- WHAT IS BEING ASKED
Set down, character for character, everything in the records below from the line holding "The width and height of the screenshot is (1328, 651)." down to the line holding "Open the 上下游路径", and no other line.

- DATASET RECORDS
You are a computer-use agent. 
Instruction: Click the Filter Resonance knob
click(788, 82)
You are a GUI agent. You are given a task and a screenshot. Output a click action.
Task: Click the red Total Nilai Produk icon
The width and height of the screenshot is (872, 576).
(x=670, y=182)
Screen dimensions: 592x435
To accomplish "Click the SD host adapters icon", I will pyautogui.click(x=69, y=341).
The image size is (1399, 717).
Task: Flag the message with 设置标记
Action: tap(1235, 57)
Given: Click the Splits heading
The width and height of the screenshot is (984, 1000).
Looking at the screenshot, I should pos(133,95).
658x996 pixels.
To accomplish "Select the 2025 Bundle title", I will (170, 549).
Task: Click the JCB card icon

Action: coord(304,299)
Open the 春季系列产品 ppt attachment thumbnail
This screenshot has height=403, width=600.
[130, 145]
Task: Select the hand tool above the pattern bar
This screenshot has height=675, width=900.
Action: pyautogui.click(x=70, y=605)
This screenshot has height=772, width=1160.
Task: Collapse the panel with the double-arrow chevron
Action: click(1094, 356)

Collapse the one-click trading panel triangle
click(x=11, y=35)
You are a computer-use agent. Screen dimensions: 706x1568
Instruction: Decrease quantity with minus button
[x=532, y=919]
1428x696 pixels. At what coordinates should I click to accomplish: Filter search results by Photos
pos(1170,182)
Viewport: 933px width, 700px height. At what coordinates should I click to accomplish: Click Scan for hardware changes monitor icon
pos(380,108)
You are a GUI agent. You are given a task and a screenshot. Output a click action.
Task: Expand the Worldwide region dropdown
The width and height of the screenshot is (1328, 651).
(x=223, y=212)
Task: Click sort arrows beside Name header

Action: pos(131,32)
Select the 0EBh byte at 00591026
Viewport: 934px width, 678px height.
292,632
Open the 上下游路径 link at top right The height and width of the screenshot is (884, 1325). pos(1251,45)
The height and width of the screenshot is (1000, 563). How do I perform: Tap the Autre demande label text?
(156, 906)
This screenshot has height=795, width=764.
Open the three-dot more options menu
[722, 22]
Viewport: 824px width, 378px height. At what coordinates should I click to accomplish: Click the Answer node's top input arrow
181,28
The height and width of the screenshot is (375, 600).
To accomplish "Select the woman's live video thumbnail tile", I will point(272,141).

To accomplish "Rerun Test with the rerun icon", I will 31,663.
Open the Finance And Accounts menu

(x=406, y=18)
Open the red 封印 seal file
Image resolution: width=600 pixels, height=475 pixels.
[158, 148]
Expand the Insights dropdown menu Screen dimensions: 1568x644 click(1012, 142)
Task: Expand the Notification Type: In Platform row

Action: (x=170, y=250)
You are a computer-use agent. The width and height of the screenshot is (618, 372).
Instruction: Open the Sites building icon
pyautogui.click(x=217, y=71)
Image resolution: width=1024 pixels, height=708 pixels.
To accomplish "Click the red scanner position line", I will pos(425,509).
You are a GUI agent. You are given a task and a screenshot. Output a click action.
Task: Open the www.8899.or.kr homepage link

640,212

- TASK RESULT
The width and height of the screenshot is (1328, 651).
(x=223, y=212)
Task: Click sort arrows beside Name header

Action: pos(131,32)
Select the 0EBh byte at 00591026
Viewport: 934px width, 678px height.
292,632
Open the 上下游路径 link at top right The height and width of the screenshot is (884, 1325). pos(1251,45)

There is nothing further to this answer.